**Document segment:**

════

Marilyn’s daughter, Lara, is now two and a half years old, and now has a younger brother, Jake, with whom she gets along very well.

“There are obvious differences because Lara takes longer to learn and understand things,” she said. “Children with Down’s Syndrome take longer than other children in whatever they do, but they do learn and understand everything that goes on around them.”

Joeanna says Karl is more dependent on her  than his younger sister, but her biggest hope is  that he becomes more independent as he gets older
Joeanna says Karl is more dependent on her than his younger sister, but her biggest hope is that he becomes more independent as he gets older

Joeanna also said that her son Karl leads a normal teenage life.

“Karl is very calm, but can be stubborn. He likes his computer, enjoys swimming and recently started aerobics. He also loves going to school because he loves to meet his friends,” Joeanna said.

She said that while Karl is more dependent on her than his younger sister, her biggest hope is that Karl becomes more independent as he gets older.

“I hope that in the future, Karl can become more independent and eventually would be able to have his own job, and lead life like any other adult.”

Joeanna takes Karl to therapy to further help him lead a better and more independent life. Marilyn, who also takes Lara to therapy, said she was extremely grateful for the assistance she received, including free occupational, speech and physio therapy for Lara. The government’s Child Development Assistance Unit also sends an early intervention teacher to the Agius household to help Lara with basic exercises and fine motor skills.

“The level of assistance and attention paid to Lara is out of this world,” Marilyn said. “They even provide us with a weekly allowance and also offered us free nappies when Lara was one.”

One of the most vital tools in Lara’s development is her interaction with other children. If it weren’t for the policy of inclusion, children with Down’s Syndrome would miss out on a crucial learning opportunity.

“Being in the same class with other children, children like Lara will be able to learn from them and will therefore develop the necessary skills much faster than they would if they were not exposed to other children with normal skills,” Marilyn said.

Both parents said they were very pleased that their children were not victims of any stigmatisation or prejudice, and actually feel that children with Down’s Syndrome in Malta are generally loved and treasured.

“Karl brought us all together as a family. He makes us all happy and united us much more. I wouldn’t change a thing,” Joeanna said.

Joeanna said that nowadays, discrimination against people with Down’s Syndrome has been drastically reduced, yet some elderly people still had a hard time understanding the issue.

Agreeing, Marilyn said that she felt people still did not understand Down’s Syndrome, asking for example, why Lara does not yet talk at two and a half years, or why she hasn’t grown so much.

════

**Stored data:**
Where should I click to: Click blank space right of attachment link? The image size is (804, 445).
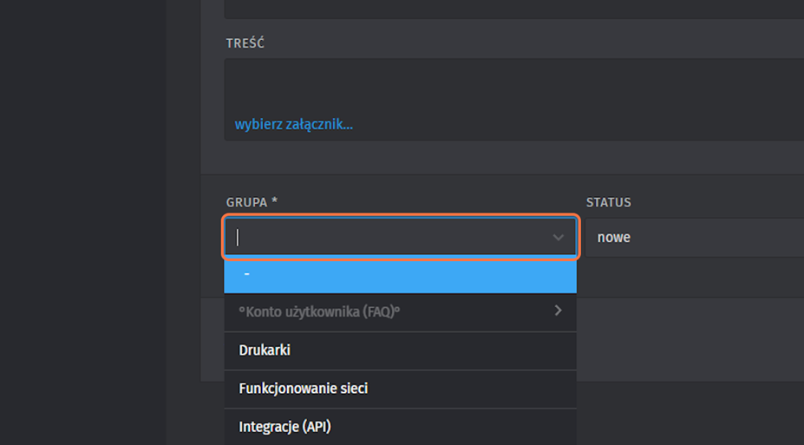[564, 125]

════

**Exercise instructions:** In the text about children with Down's Syndrome, write out the stretch from "Joeanna takes Karl" through "crucial learning opportunity.", substituting "diapers" for "nappies". Work only from the text about children with Down's Syndrome.

**Exercise response:**
Joeanna takes Karl to therapy to further help him lead a better and more independent life. Marilyn, who also takes Lara to therapy, said she was extremely grateful for the assistance she received, including free occupational, speech and physio therapy for Lara. The government’s Child Development Assistance Unit also sends an early intervention teacher to the Agius household to help Lara with basic exercises and fine motor skills.

“The level of assistance and attention paid to Lara is out of this world,” Marilyn said. “They even provide us with a weekly allowance and also offered us free diapers when Lara was one.”

One of the most vital tools in Lara’s development is her interaction with other children. If it weren’t for the policy of inclusion, children with Down’s Syndrome would miss out on a crucial learning opportunity.